Learning to Rank Entities from Dual Feature Spaces
ZHAO Yixin1, NIU Shuzi1, JI Chunyan2, LU Fei2, XU Rui3
1.Institute of Software, Chinese Academy of Sciences, Beijing 100190, China; 2.Qilu Hospital of Shandong University, Jinan, Shandong 250012, China; 3.Sinoparasoft Company Limited, Beijing 100190, China
Abstract:Entity retrieval from knowledge graph is of substantial significance as the large scale knowledge graphs appear, and the industry demand on effectively managing the domain knowledge graphs. Given a certain knowledge graph and a user query, entity retrieval aims at obtaining a ranking list of entities from the knowledge graph accor-ding to its relevance to the query.
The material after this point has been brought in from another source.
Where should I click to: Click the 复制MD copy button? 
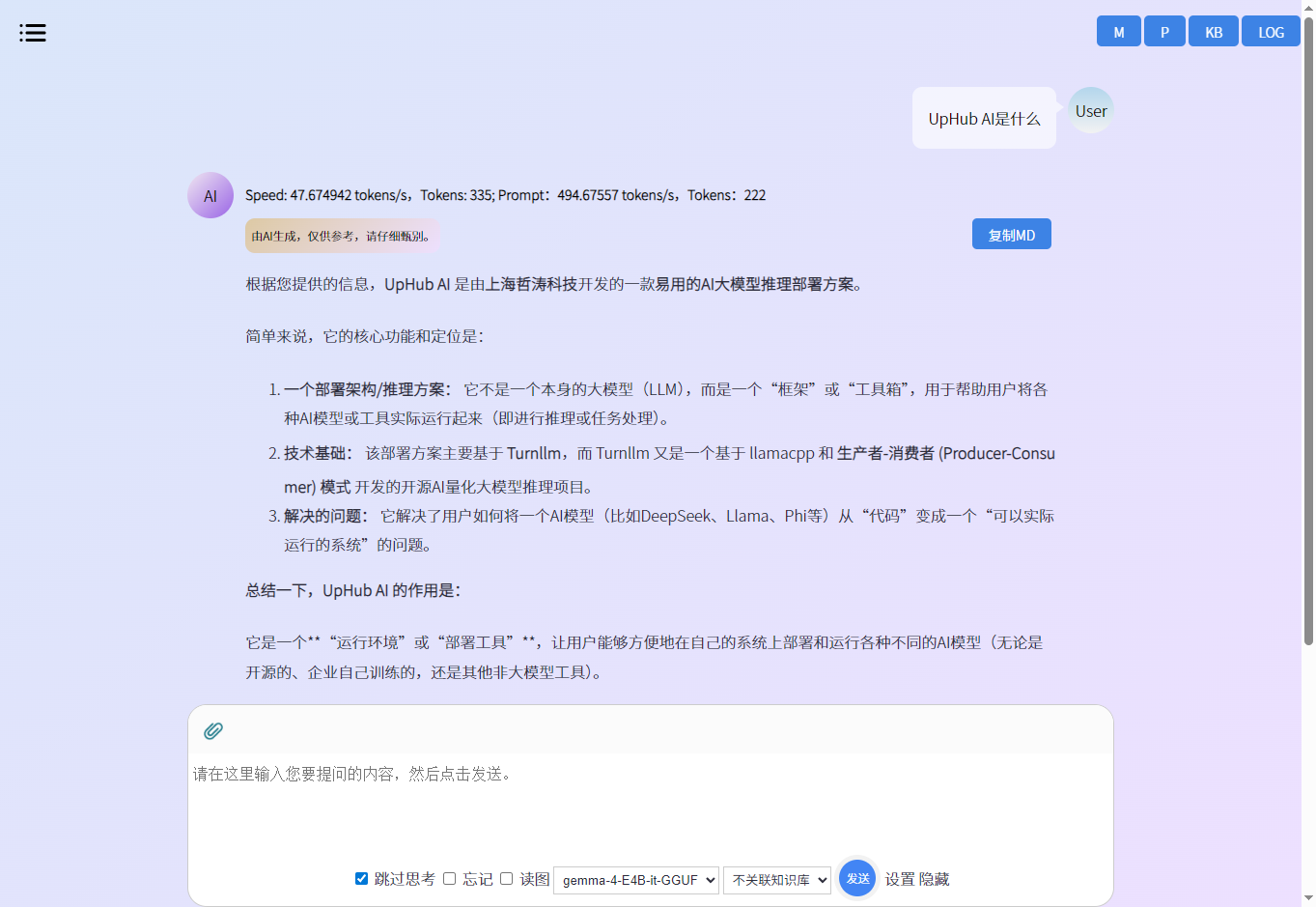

Being treated as the matching between the query and entities, traditional entity retrieval models map both user queries and entities into the word feature space. However, it does not work when two words in the name of an entity are assumed to be independent. In this paper, we propose to project both user queries and entities into a dual feature space, namely entity-word feature space. First, we represent entities as multiple domains and extract ranking features from them. Then, learning to rank models are employed to train a ranking model from this dual feature space. Experimental results on benchmark datasets show that our proposed method outperform state-of-the-art baselines significantly.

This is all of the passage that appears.